Monday, May 23, 2011

Death of child or parent

Rabbit Hole.  (2010, MC-76)  The best thing I can say about John Cameron Mitchell’s adaptation of David Lindsay-Abair’s Pulitzer-winning play is that I had no sense of its being a filmed stage piece.  Carefully skirting grief-porn and restraining the wildness of his Hedwig and the Angry Inch persona, Mitchell relies on his actors to reveal emotion through indirection rather than bludgeoning, and leavens the proceedings with unexpected wit.  Aaron Eckhart and especially Nicole Kidman are excellent as a couple whose 4-year-old son was struck and killed by a car eight months before, each flailing to find the coping strategy that will work for him or her, but maybe not for them.  Diane Wiest as Kidman’s mother leads an effective supporting cast.  At a swift 92 minutes, the film does not wallow or browbeat, and while the setting lacks a tangible sense of reality (even in a grocery store aisle), the actors unfold the truth of their characters’ emotions and personalities.  Not exactly a film to lift one’s spirits, it does not punish the viewer but rewards attention.
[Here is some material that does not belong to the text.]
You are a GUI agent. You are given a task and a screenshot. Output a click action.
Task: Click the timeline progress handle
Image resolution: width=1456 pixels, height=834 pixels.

The Father of My Children.  (2010, MC-76)  It’s no spoiler to say that at midpoint of this film, the father dies and the children grieve, three young daughters, each in her own way, and their mother in hers.  Mia Hansen-Love tells this story with such intimacy that you suspect it happened to her, and the father does turn out to be based on a well-known French film producer.  In the first half of the film his small independent operation comes under increasing pressure from all sides, as he suavely drives around while juggling two cellphones, to spend rushed but quality time with the delightful females of his family.  In the second half his family tries to pick up the pieces of his ruined life, in a film that gives equal weight to joy and sorrow, love and mortality.  It’s lively rather than deathly, and a sleeper on my best of the year list.